Le Dr Malick Ndiaye est à la tête du Musée Théodore Monod depuis quelques années. La pandémie qui frappe le monde n’a pas épargné le musée qui est une institution universitaire. Obligé de fermer, le musée déplore des pertes financières même si une stratégie de redéploiement a vite été mise en place.

Comment le Musée de l’fan a vécu ces trois derniers mois ?
L’Institut fondamental d’Afri­que noire (Ifan) Théodore Monod est fermé depuis le 17 mars puisque l’Université est également fermée. C’est un musée universitaire. Cela veut dire que nous n’avons pas de visite, nous n’avons pas également de chercheurs qui viennent pour travailler sur les collections. Il y a eu deux types de conséquences. La première est financière parce que nous avons plusieurs recherches qui permettaient au musée de faire ses aménagements. Tout cela n’est plus possible. Mais nous n’avons pas baissé les bras parce que nous avons redéployé notre visibilité sur notre page Facebook. Nous avons décidé d’y mettre à l’honneur chaque semaine un objet, une œuvre de la collection exposée actuellement et qui a été inaugurée 2 mois avant la fermeture du musée. Chaque semaine, un objet est sur la page avec les explications qui l’accompagnent et plusieurs références qui permettent de mieux comprendre l’objet, son histoire, sa géographie etc. Egalement, c’est le moment de redéployer notre politique pour avancer sur la préparation de la nouvelle exposition.

Le rapport de l’Unesco dit que cette crise montre l’importance d’avoir une présence numérique pour les institutions muséales. Etes-vous d’accord ?

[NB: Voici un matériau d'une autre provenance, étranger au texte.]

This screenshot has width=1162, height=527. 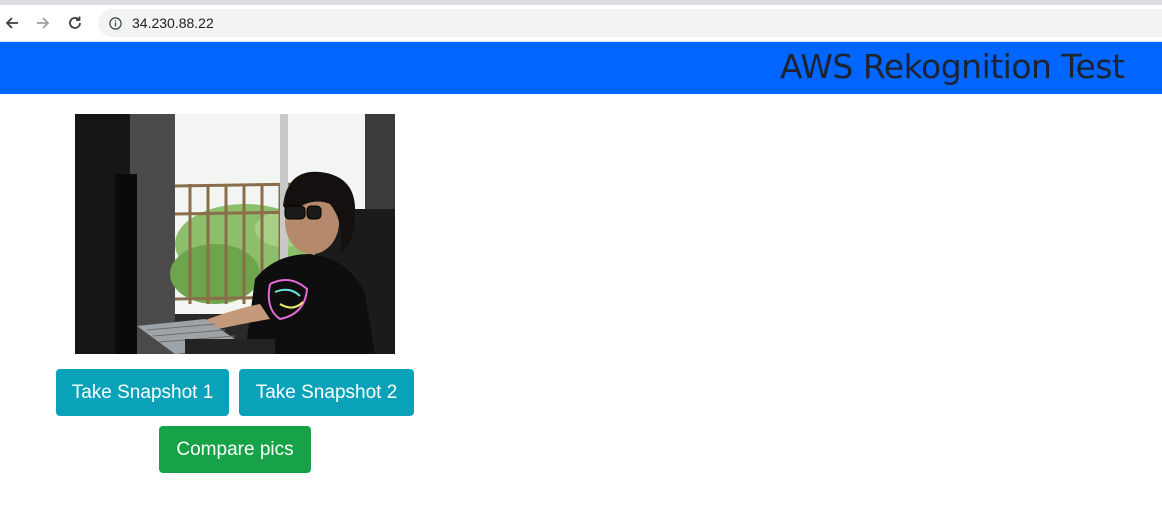 I want to click on webcam-image, so click(x=235, y=234).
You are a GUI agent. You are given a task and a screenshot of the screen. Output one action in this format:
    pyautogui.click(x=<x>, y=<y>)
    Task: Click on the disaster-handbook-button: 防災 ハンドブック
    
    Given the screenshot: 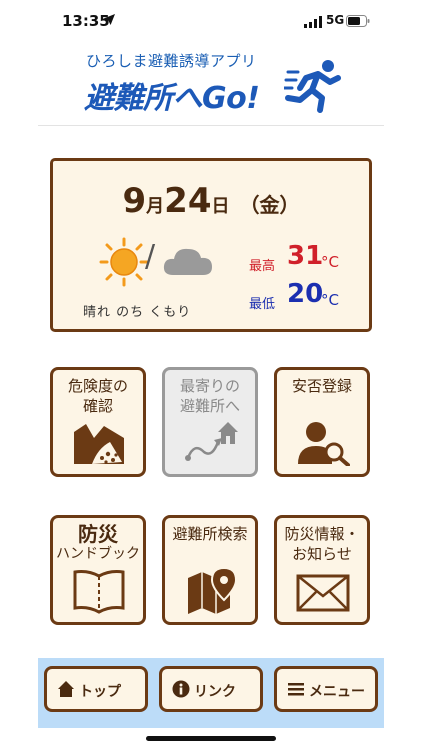 What is the action you would take?
    pyautogui.click(x=98, y=570)
    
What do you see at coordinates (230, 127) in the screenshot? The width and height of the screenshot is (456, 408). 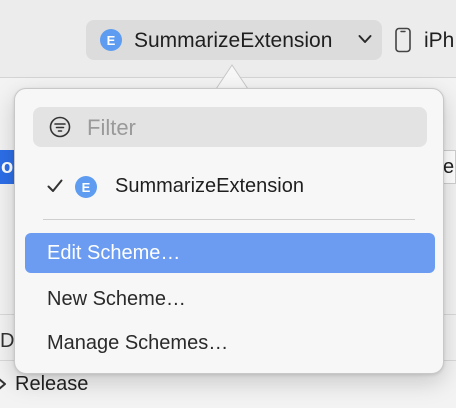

Absolument ! Il faut dire que plusieurs musées étaient dans le numérique, d’autres étaient à la traîne, mais la crise nous montre la nécessité de ne plus être dans le présentiel seulement. Il faut que les expositions qui sont organisées par les musées aient la possibilité d’être vues par le numérique. Nous sommes dans un autre monde. Nous ne sommes plus dans un monde de la relation physique. Depuis plusieurs années, nous sommes déjà dans un monde de la relation quantique. Il faudrait maintenant que cette relation virtuelle qui passe par des dispositifs de médiation à distance puisse être exploitée par les institutions muséales, surtout en Afrique. Nous, jusque-là, on n’avait pas un site internet au Musée Théodore Monod, mais on avait une page Facebook, Instagram, Twitter. On était très dynamique sur les medias sociaux et c’est là qu’on allait côtoyer une partie de notre public. Quand la pandémie est arrivée, j’ai décidé que l’exposition qui était en cours soit boostée sur la page Facebook à raison d’un objet par jour.
Le rapport conclut également que seuls 0.9% des musées du monde sont en Afrique. Cela ne reflète pas vraiment la richesse historique du continent. C’est dû à quoi, selon vous ?
Les politiques publiques de la culture ont négligé l’institution muséale pendant des années. Ils n’avaient pas compris la réelle nécessité de bâtir des infrastructures pour sauvegarder la mémoire du passé, pour valoriser la mémoire contemporaine et la conserver pour les générations futures. C’est un problème d’orientation et de vision. Il faudrait comprendre que le concept de musée, tel qu’élaboré dans ce rapport, c’est moderne en réalité. Mais on a plusieurs sociétés qui ont des patrimoines qui ne sont pas organisés dans cette constitution qu’on appelle musée. Si on intégrait dans cette définition toutes les organisations qui gardent des patrimoines pour leurs communautés, je pense que le pourcentage serait revu. Si on regarde le futur, il faut qu’on sache d’une part qu’il y a actuellement une meilleure conscientisation dans plusieurs pays en Afrique lié au patrimoine. D’autre part, il y a quand même quelques projets de construction d’institutions muséales. On peut supposer que cela est dû à plusieurs facteurs, le rapport sur la restitution du patrimoine qui a montré à plusieurs pays la nécessité d’avoir des informations sur ce que nous avons pour le valoriser. Tant qu’on n’avait pas d’inventaires, une vision objective et claire de la façon dont ce patrimoine est parti, de la quantité de ce patrimoine à l’extérieur, il était très difficile de sensibiliser les populations.